======== DATA FOR THE TASK ========

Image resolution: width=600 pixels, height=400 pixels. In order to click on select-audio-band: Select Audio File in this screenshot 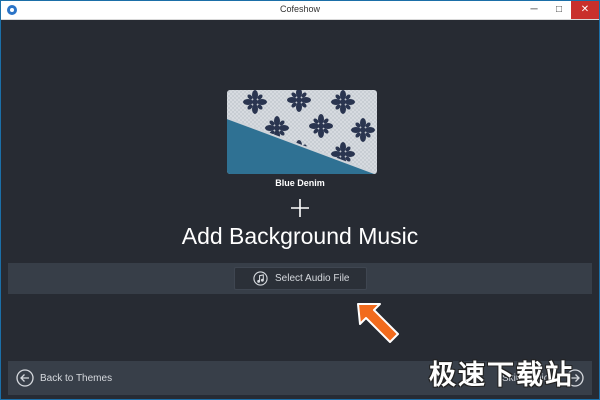, I will do `click(300, 278)`.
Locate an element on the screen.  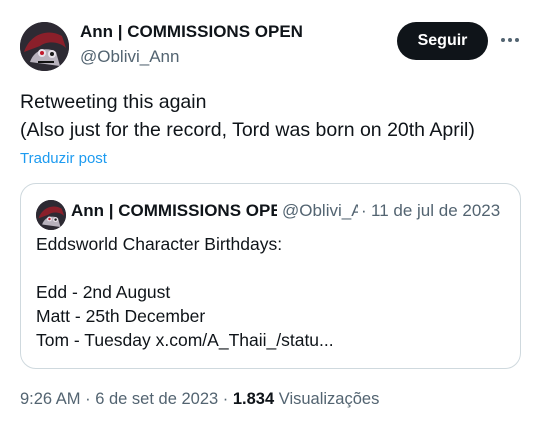
quoted-author-name: Ann | COMMISSIONS OPEN is located at coordinates (174, 210).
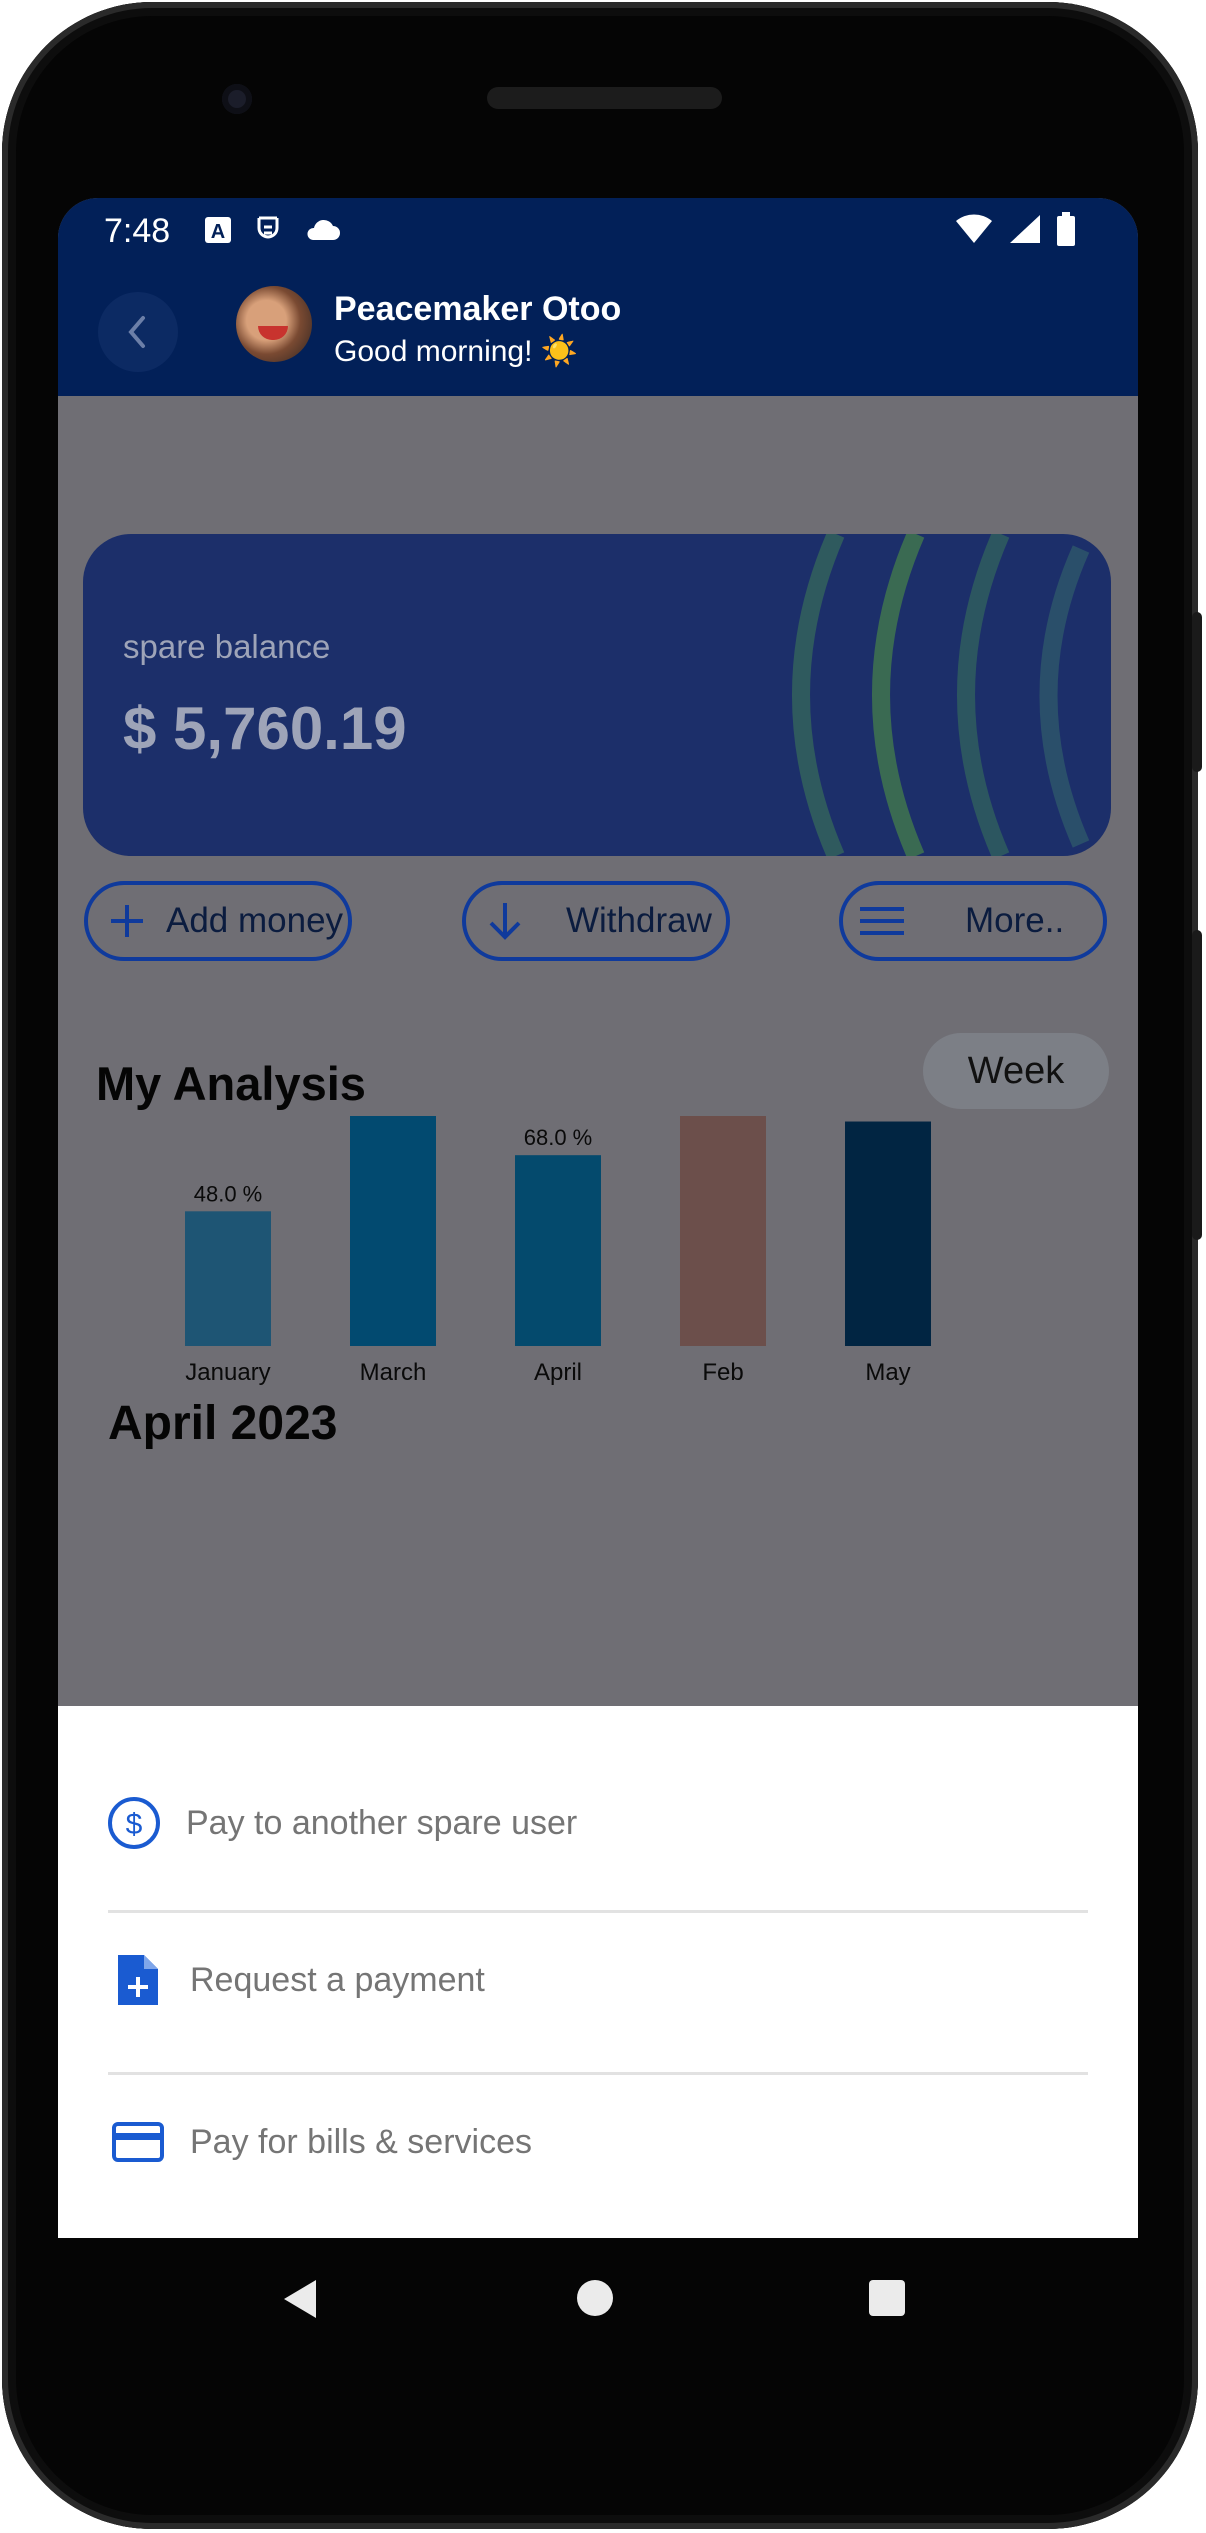  What do you see at coordinates (882, 921) in the screenshot?
I see `menu-icon` at bounding box center [882, 921].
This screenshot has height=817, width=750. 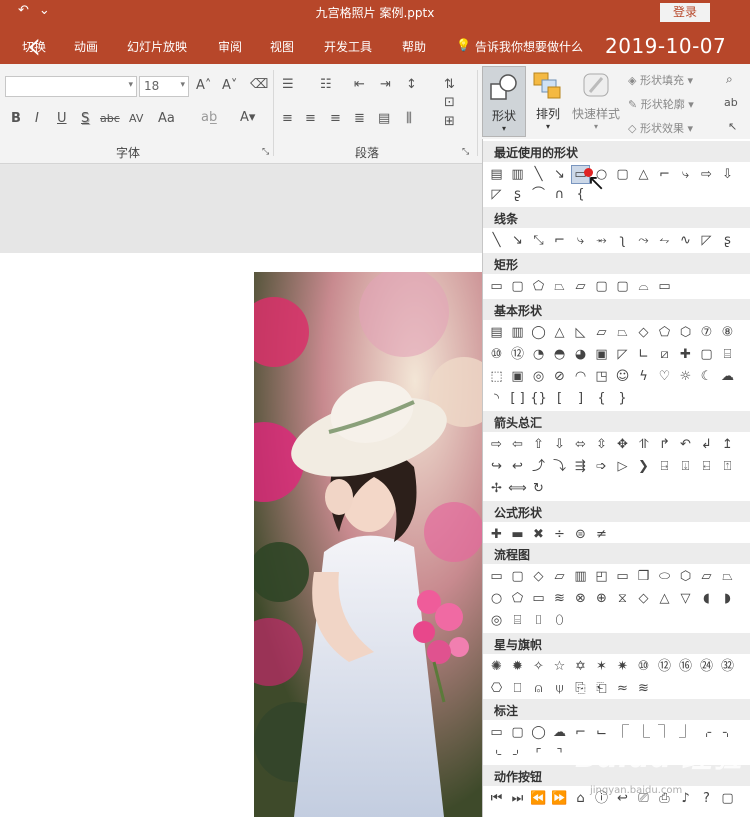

========

### [WHAT YOU HAVE TO DO]
List each line as a numbered item, from the line containing "Locate an element on the screen." down to the end of the entries, skipping blank lines and leaving out the pictures.

### [EXERCISE SOLUTION]
1. Locate an element on the screen.  
2. quoted-author-name: Ann | COMMISSIONS OPEN is located at coordinates (174, 210).
3.   What do you see at coordinates (882, 921) in the screenshot?
4. I see `menu-icon` at bounding box center [882, 921].
5. This screenshot has height=817, width=750. 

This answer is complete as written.